Of all the military bugle calls, none is so easily recognized or more apt to render emotion than the call Taps. The melody is both eloquent and haunting and the history of its origin is interesting and somewhat clouded in controversy. In the British Army, a similar call known as Last Post has been sounded over soldiers’ graves since 1885, but the use of Taps is unique with the United States military, since the call is sounded at funerals, wreath-laying and memorial services.
Taps began as a revision to the signal for Extinguish Lights (Lights Out) at the end of the day. Up until the Civil War, the infantry call for Extinguish Lights was the one set down in Silas Casey’s (1801-1882) Tactics, which had been borrowed from the French. The music for Taps was adapted by Union General Daniel Butterfield for his brigade (Third Brigade, First Division, Fifth Army Corps, Army of the Potomac) in July, 1862.

▶ Given instruction 1:
Reproduce the passage on the history of Taps, starting with "Of all the military" and going on through "and memorial services.".

[Data records]
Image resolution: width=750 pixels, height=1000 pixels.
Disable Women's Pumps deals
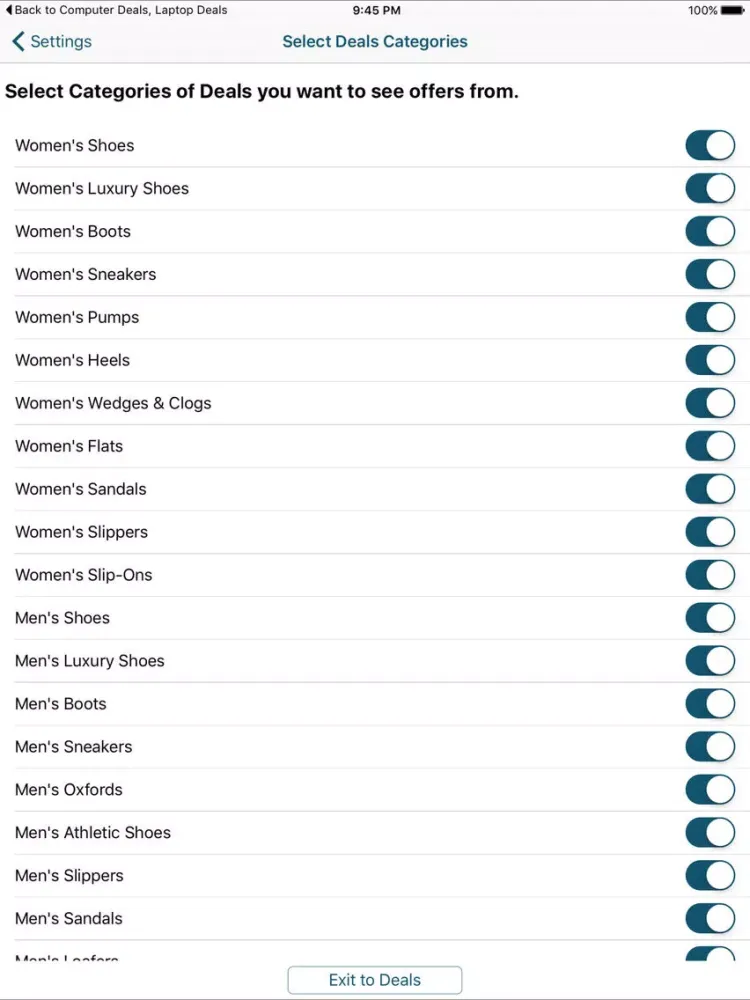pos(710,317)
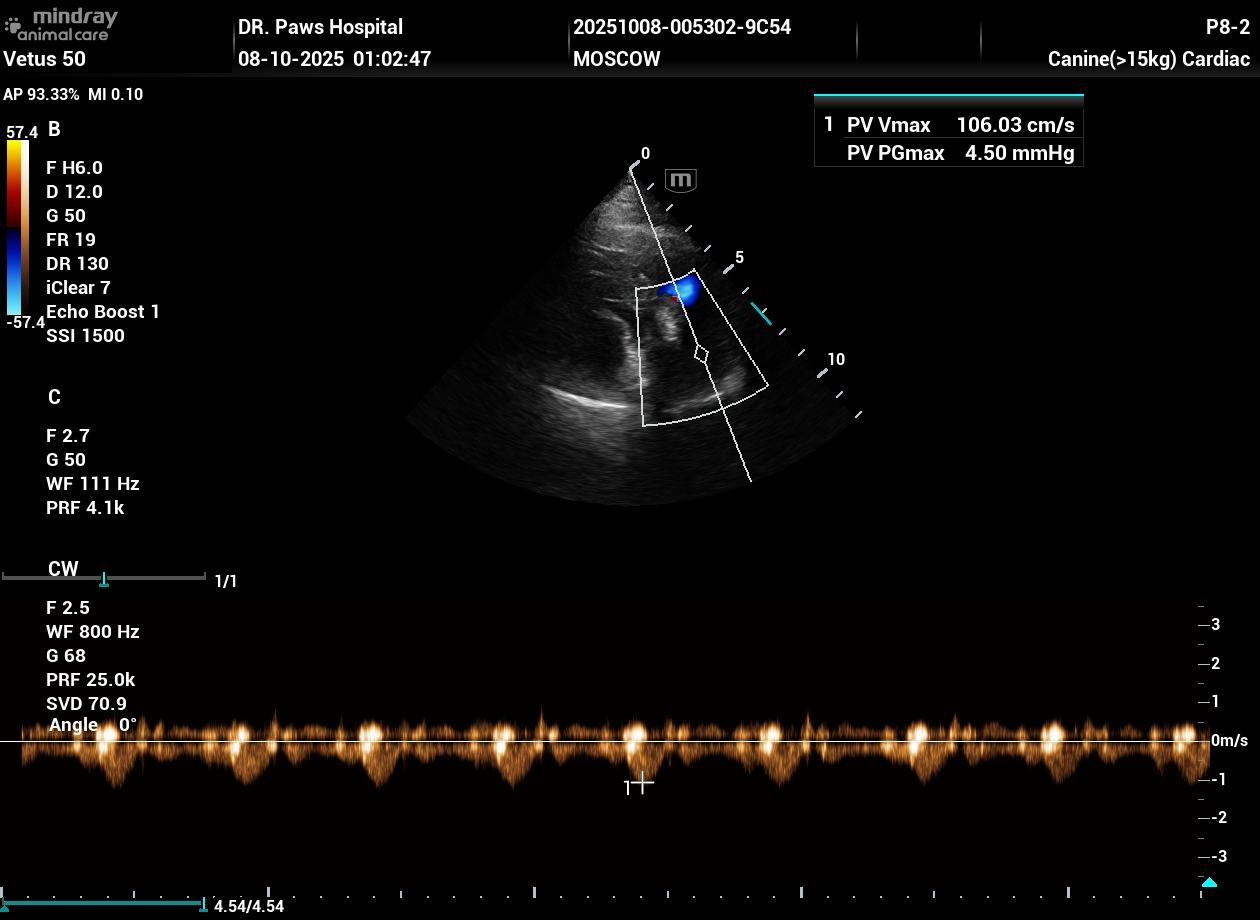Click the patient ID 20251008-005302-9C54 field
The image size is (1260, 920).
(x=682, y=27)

...

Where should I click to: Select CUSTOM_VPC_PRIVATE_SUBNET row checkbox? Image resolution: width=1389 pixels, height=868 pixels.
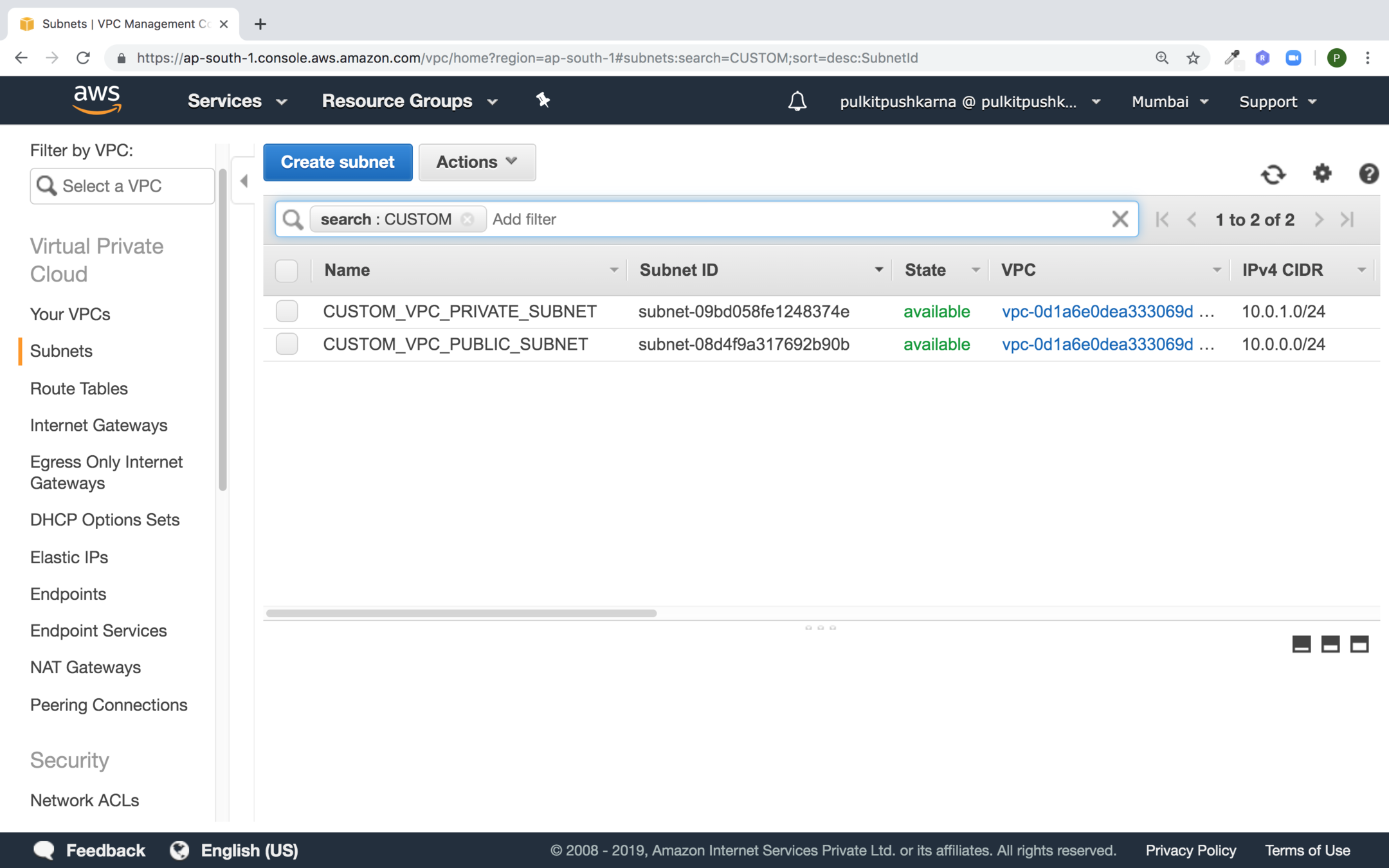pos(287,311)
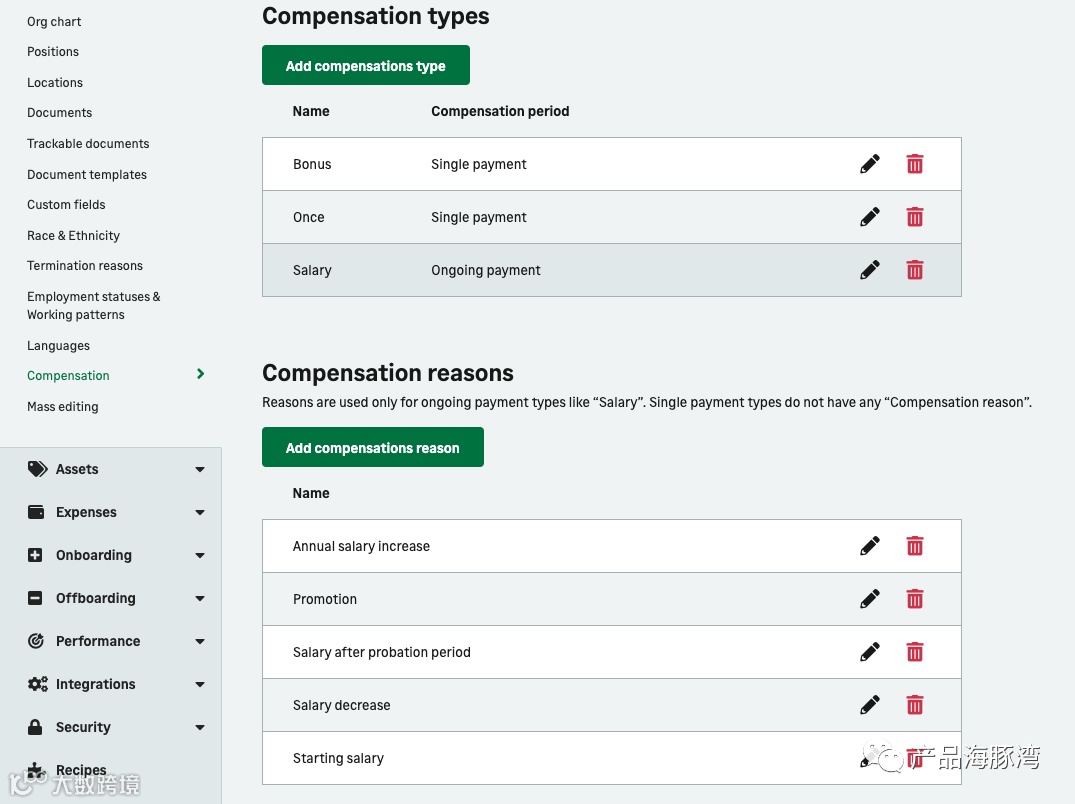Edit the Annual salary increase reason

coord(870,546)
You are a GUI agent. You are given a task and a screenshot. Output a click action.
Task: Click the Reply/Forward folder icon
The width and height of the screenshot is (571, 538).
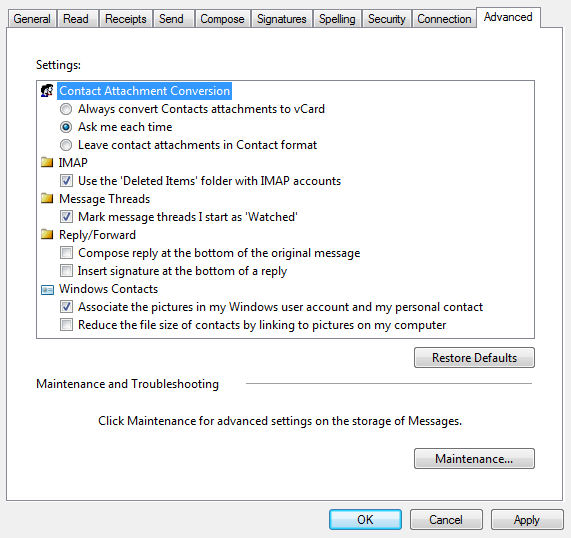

...

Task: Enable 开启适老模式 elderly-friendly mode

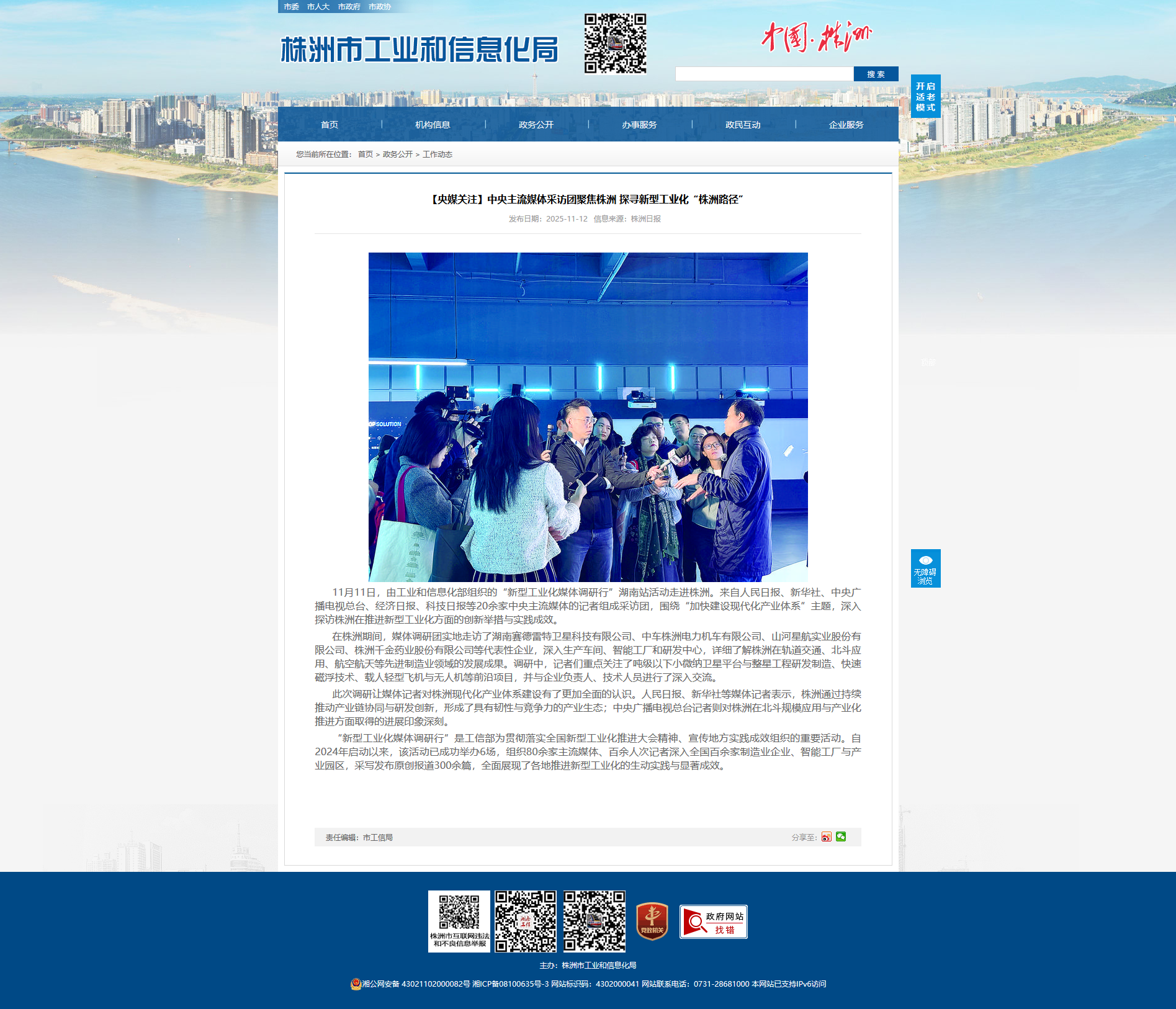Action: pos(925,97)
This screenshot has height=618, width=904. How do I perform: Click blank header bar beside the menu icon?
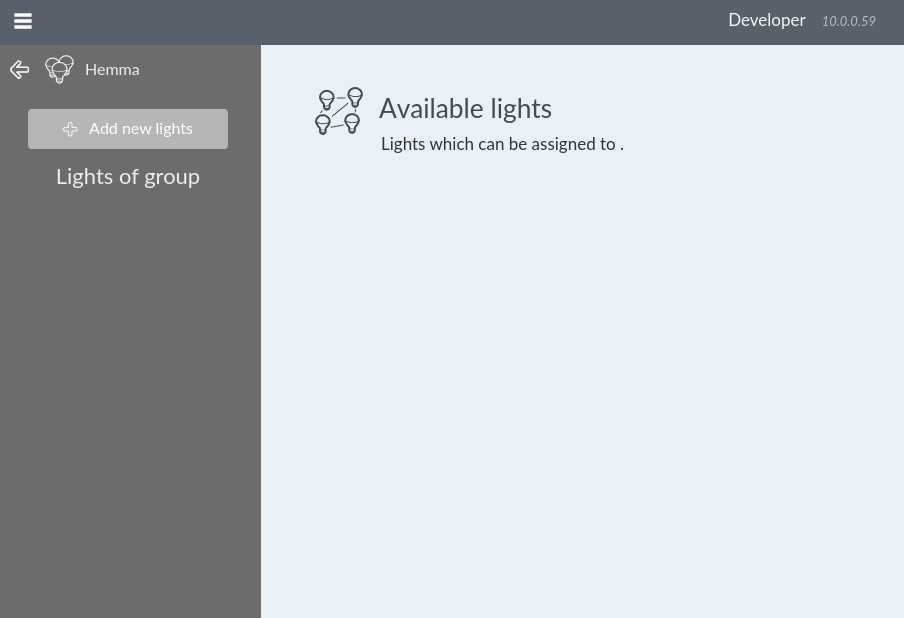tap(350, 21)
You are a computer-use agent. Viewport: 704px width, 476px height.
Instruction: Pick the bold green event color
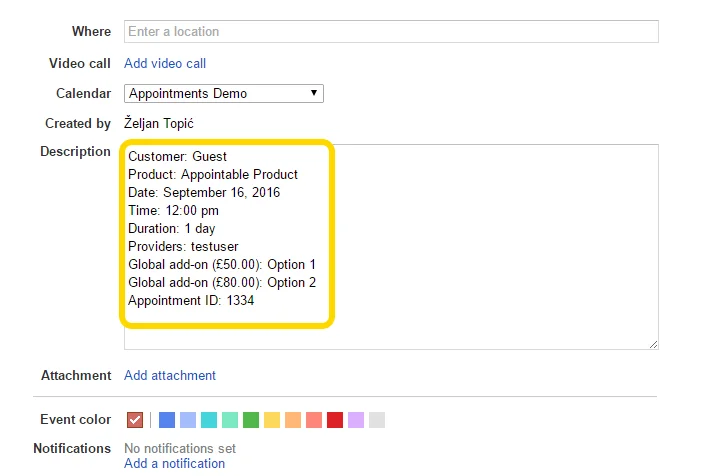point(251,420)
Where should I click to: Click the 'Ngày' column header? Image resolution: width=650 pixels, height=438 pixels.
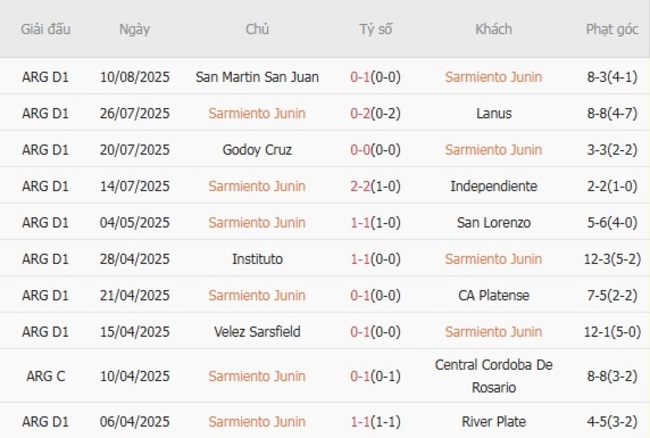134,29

▶ Given instruction 2:
In the data records, give the lines again starting with the line with "Image resolution: width=750" and going on through the line with "(x=682, y=27)", replacing "Pumps" with "Sandals" and changing nothing else. Leave out the pictures.

▶ Task response 1:
Of all the military bugle calls, none is so easily recognized or more apt to render emotion than the call Taps. The melody is both eloquent and haunting and the history of its origin is interesting and somewhat clouded in controversy. In the British Army, a similar call known as Last Post has been sounded over soldiers’ graves since 1885, but the use of Taps is unique with the United States military, since the call is sounded at funerals, wreath-laying and memorial services.

▶ Task response 2:
Image resolution: width=750 pixels, height=1000 pixels.
Disable Women's Sandals deals
pos(710,317)
Click the patient ID 20251008-005302-9C54 field
The image size is (1260, 920).
(x=682, y=27)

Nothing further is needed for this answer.